**WORKING DATA:**
____
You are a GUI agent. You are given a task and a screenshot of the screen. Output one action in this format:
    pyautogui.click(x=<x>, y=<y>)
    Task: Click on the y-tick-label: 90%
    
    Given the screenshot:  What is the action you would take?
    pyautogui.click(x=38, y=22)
____
**WHAT TO WORK ON:**
Put every nonblank line of the data above into a Markdown table with two columns, "Row" for the row number and "Line" for the line itself.

**EXERCISE SOLUTION:**
| Row | Line |
|---|---|
| 1 | You are a GUI agent. You are given a task and a screenshot of the screen. Output one action in this format: |
| 2 |     pyautogui.click(x=<x>, y=<y>) |
| 3 |     Task: Click on the y-tick-label: 90% |
| 4 |     Given the screenshot:  What is the action you would take? |
| 5 |     pyautogui.click(x=38, y=22) |